__Trecho__.
=======

No entanto, existem nas comunidades rurais, associações que resistem e defendem os interesses coletivos, assim como há indivíduos e grupos que realizam extensão rural agroecológica no estado do Amazonas, organizados em coletivos, comissões, campanhas e redes, sendo um deles a CATRAPOA. Entrei no grupo de Whatsapp organizado por eles em junho de 2021, onde também estavam as lideranças indígenas de Boca do Acre, adicionadas pela colega e amiga Thayná da Fundação Nacional dos Povos Indígenas (FUNAI).

Em novembro de 2021 foi realizada uma Audiência Pública na Terra Indígena Kamikuã, localizada à margem do rio Purus, onde os órgãos do Poder Público foram provocados a atender demandas que estavam sendo negligenciadas, dentre elas a assistência técnica e o apoio à agricultura e ao extrativismo em terras indígenas, inclusive atrelado às chamadas públicas.

Desse momento (que reforçou o diagnóstico dessa demanda) em diante, através da comunidade virtual da CATRAPOA — grupo de WhatsApp, reuniões on-line e presenciais e e-mails trocados — nossa rede de lideranças comunitárias locais, atores institucionais locais e agentes experientes do PNAE se engajou para criar reuniões e diálogos e construir, em conjunto, soluções para as demandas bocacreanas1. A organização virtual é extremamente relevante para um cenário tão geograficamente amplo e diverso quanto o do estado do Amazonas. Nesse contexto de colaboração, o assunto do PNAE se tornou um foco de ação possível.

=======

__Dados disponíveis__.

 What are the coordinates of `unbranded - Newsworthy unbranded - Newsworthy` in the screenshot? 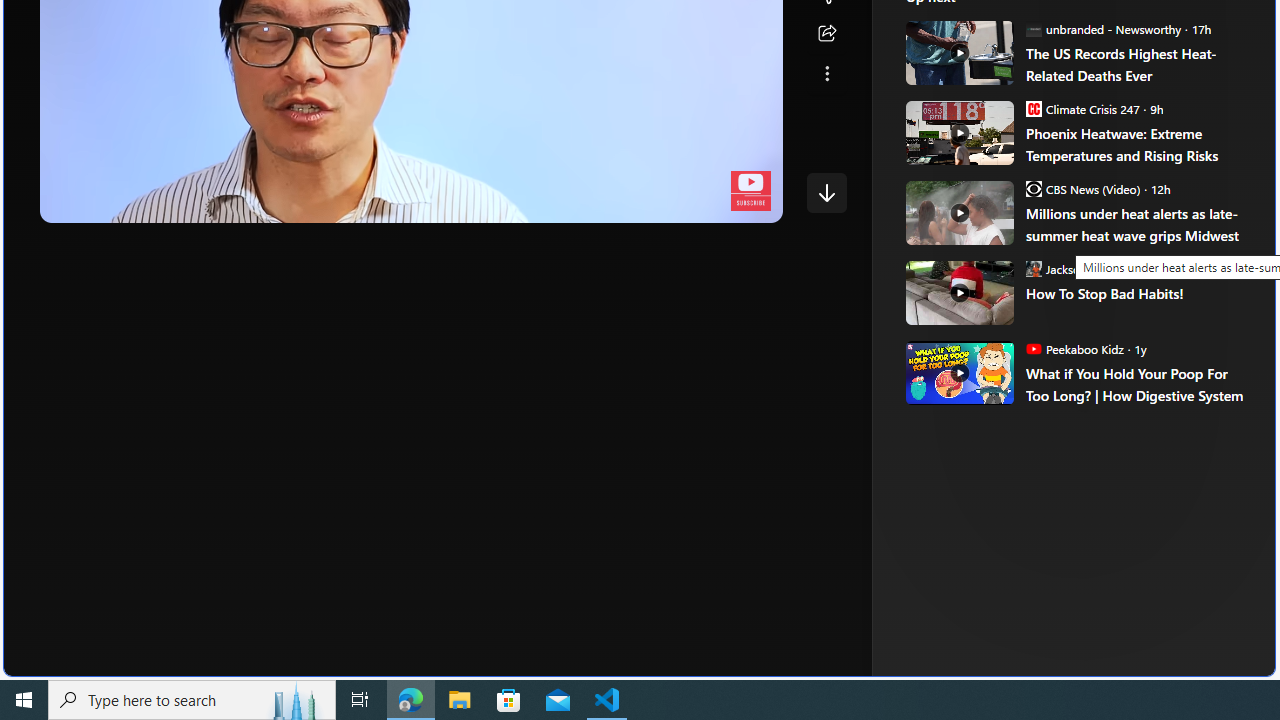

=======

__Instruções do exercício__.
A – Diga se cada afirmação a seguir está de acordo com o trecho, respondendo sim ou não e citando as palavras do trecho que decidem a questão: (i) a Audiência Pública foi realizada em novembro de 2021 na Terra Indígena Kamikuã; (ii) a Terra Indígena Kamikuã fica à margem do rio Negro; (iii) a entrada no grupo de WhatsApp da CATRAPOA ocorreu em junho de 2021.
B – Copie do trecho, sem nenhuma alteração, a passagem que vai de "No entanto, existem" a "Povos Indígenas (FUNAI).".
C – Segundo o trecho, em que formas se organizam os indivíduos e grupos que realizam extensão rural agroecológica no estado do Amazonas? Liste todas.

__Lista de respostas__.
A –
(i) Sim: "Em novembro de 2021 foi realizada uma Audiência Pública na Terra Indígena Kamikuã".
(ii) Não: "localizada à margem do rio Purus".
(iii) Sim: "Entrei no grupo de Whatsapp organizado por eles em junho de 2021".

B –
No entanto, existem nas comunidades rurais, associações que resistem e defendem os interesses coletivos, assim como há indivíduos e grupos que realizam extensão rural agroecológica no estado do Amazonas, organizados em coletivos, comissões, campanhas e redes, sendo um deles a CATRAPOA. Entrei no grupo de Whatsapp organizado por eles em junho de 2021, onde também estavam as lideranças indígenas de Boca do Acre, adicionadas pela colega e amiga Thayná da Fundação Nacional dos Povos Indígenas (FUNAI).

C – Coletivos, comissões, campanhas e redes.